その気持ちがくすぐったくて、フィオナも眉を下げて笑ってみせる。
「ですから、一目惚れといいますか、突然に恋心が芽生えるのはご両親譲りで、さもありなんという思いではあるのですが」
「じいや」
「ですがねえ。そのことと、ローウェル卿がフィオナお嬢様にふさわしいかどうかは別問題ですよ」
キッと眉間に力を入れてこぶしを握り、あの若造が、と誰かに聞かれたらよろしくない単語を口にする。
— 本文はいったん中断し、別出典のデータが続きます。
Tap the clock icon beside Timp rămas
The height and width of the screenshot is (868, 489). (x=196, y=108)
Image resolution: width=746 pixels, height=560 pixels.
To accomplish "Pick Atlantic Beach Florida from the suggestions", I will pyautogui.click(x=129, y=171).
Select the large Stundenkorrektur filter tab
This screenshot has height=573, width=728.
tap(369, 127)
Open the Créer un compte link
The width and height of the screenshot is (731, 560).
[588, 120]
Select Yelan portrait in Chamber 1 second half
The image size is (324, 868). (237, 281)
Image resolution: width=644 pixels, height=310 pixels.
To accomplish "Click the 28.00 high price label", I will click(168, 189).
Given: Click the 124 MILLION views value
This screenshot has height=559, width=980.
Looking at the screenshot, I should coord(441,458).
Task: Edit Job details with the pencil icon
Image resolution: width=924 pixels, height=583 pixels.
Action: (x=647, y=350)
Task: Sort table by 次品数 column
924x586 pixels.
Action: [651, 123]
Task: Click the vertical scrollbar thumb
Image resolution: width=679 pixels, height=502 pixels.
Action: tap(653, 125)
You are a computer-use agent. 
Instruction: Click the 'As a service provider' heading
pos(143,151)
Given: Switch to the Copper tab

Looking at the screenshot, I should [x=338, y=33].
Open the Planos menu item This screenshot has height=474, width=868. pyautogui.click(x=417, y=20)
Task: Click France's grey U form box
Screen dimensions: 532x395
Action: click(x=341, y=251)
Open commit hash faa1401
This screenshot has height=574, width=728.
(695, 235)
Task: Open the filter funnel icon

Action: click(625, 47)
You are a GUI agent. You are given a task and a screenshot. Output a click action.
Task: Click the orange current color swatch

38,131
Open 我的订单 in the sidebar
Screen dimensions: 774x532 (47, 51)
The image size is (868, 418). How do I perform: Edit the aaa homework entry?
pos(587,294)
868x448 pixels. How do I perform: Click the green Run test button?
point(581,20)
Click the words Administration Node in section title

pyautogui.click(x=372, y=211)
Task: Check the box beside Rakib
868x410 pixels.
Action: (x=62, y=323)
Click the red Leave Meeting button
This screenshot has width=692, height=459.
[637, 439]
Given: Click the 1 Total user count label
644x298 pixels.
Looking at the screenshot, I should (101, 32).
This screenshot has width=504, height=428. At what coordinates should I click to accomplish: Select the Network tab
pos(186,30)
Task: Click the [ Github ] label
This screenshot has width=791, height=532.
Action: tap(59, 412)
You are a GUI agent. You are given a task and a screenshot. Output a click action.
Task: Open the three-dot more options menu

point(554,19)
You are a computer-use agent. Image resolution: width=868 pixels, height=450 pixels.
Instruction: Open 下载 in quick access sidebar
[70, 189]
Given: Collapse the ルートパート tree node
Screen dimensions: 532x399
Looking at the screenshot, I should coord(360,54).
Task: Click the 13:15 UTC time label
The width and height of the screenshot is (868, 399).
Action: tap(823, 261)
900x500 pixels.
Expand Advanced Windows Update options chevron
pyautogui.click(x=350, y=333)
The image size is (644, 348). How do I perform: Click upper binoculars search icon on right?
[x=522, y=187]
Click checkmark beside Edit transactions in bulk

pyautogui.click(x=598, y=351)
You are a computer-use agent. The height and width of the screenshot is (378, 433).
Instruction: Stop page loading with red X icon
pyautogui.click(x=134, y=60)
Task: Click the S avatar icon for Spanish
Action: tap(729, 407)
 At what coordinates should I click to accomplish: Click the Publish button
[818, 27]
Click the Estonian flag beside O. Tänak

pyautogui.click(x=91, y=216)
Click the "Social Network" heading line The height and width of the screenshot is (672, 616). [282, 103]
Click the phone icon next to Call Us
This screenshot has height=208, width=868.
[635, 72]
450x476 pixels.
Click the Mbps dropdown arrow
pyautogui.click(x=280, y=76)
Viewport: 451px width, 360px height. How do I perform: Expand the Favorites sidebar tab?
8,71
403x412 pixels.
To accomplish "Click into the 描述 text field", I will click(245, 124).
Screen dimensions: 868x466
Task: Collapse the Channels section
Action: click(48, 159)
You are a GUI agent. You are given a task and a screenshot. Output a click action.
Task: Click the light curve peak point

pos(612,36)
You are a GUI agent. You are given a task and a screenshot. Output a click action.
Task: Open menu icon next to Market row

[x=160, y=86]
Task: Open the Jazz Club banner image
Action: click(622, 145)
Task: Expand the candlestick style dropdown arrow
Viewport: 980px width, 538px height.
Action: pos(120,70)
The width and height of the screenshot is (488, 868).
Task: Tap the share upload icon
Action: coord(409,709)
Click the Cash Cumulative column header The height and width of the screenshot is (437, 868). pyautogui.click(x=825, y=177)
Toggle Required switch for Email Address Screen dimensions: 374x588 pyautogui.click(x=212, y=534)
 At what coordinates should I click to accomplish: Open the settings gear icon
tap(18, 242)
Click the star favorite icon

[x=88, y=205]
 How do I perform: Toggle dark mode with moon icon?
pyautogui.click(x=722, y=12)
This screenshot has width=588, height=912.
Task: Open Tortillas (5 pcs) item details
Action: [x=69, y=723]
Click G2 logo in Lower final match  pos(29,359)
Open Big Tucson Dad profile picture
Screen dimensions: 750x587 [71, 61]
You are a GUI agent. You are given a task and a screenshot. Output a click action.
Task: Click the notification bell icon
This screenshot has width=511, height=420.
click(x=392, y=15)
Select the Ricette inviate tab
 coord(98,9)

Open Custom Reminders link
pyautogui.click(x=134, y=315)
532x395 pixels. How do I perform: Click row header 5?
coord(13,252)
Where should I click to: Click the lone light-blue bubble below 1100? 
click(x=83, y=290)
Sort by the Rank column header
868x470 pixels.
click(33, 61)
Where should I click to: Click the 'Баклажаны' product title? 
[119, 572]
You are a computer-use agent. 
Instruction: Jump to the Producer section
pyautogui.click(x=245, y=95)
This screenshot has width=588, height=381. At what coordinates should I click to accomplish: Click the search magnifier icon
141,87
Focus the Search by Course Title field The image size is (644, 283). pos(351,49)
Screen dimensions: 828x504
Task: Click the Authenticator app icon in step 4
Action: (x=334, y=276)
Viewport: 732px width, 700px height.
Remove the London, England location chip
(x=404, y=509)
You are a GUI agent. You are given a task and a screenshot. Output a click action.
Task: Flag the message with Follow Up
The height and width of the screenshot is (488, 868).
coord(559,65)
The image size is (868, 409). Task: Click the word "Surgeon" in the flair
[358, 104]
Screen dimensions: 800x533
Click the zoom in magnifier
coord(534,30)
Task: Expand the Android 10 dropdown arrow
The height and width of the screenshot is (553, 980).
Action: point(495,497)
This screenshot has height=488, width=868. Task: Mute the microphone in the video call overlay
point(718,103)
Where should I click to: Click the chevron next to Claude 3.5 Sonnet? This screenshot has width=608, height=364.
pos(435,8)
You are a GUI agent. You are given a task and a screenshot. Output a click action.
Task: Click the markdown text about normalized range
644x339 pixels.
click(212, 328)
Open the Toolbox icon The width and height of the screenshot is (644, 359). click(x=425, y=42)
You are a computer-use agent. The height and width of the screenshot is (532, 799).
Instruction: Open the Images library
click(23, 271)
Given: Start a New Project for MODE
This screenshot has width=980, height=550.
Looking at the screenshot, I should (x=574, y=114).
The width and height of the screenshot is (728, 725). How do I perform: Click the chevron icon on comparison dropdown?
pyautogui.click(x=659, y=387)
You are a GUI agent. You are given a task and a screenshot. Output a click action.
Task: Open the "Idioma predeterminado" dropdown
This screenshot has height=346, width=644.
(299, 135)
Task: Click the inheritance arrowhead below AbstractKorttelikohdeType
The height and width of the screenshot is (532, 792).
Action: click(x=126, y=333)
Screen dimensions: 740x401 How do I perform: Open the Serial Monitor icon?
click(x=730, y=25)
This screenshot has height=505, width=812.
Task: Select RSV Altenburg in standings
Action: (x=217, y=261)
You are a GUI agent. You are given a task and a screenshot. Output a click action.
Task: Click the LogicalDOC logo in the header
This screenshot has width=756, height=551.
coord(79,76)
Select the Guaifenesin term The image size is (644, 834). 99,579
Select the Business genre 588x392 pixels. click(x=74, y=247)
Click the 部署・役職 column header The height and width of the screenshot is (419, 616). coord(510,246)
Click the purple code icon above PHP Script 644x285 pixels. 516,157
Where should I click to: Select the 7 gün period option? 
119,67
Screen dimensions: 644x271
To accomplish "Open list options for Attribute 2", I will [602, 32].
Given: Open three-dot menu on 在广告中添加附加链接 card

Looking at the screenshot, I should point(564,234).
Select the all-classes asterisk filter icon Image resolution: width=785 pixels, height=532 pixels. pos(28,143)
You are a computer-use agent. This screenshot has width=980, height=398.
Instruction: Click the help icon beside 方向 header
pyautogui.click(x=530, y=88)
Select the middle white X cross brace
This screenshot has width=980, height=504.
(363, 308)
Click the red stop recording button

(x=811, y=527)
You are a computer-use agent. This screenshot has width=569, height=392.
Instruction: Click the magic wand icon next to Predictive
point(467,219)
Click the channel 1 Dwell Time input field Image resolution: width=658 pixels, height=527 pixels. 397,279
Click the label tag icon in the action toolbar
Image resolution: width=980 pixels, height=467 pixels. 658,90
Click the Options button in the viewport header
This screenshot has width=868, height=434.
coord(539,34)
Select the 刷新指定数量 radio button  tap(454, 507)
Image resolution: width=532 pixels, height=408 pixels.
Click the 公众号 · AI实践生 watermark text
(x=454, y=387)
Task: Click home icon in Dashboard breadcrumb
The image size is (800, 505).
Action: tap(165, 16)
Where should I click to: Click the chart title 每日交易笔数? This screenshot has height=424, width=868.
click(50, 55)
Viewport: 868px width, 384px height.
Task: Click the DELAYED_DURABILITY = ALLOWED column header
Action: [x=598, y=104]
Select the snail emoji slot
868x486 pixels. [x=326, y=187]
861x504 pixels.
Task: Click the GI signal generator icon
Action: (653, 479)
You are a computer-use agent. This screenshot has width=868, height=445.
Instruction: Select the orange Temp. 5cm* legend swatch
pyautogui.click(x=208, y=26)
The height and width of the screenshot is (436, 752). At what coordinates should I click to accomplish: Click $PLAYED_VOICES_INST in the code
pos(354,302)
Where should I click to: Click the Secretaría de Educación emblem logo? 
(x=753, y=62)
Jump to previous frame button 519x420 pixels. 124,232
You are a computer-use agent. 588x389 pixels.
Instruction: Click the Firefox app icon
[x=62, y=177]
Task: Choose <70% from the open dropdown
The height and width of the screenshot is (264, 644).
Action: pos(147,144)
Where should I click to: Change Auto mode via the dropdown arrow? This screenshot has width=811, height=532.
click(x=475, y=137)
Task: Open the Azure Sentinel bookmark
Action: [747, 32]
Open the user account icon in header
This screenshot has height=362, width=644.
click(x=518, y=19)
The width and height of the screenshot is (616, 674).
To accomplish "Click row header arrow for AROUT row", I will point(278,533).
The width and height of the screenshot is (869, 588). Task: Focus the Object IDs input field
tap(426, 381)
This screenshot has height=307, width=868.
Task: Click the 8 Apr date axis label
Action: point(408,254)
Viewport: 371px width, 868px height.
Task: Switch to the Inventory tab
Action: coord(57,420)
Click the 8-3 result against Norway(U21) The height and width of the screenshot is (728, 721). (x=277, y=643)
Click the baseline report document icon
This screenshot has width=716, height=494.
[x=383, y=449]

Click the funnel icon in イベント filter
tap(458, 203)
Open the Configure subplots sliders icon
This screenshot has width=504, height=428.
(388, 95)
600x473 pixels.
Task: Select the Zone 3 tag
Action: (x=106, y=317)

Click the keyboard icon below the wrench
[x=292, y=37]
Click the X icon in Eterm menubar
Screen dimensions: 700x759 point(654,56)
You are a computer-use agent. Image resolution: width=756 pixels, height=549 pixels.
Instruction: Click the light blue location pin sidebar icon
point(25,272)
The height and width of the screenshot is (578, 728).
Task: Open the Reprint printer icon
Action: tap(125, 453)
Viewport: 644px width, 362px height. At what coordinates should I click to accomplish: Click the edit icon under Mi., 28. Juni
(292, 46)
「じいや。あのね、どう考えても私のほうが、ロー……ジャイルズ様にふさわしくないというか、」
「いいえ、フィオナ様ほどの令嬢はそういらっしゃいません! なのになんですか、公道であのように軽々しく……!」
「あ、ええと」
ほっぺにちゅ、がよろしくなかったようだ。
(うん。私もびっくりした)
いくらリチャードの真似とはいえ、展開が早すぎる――かどうかは分からないが、ふつうに恥ずかしい。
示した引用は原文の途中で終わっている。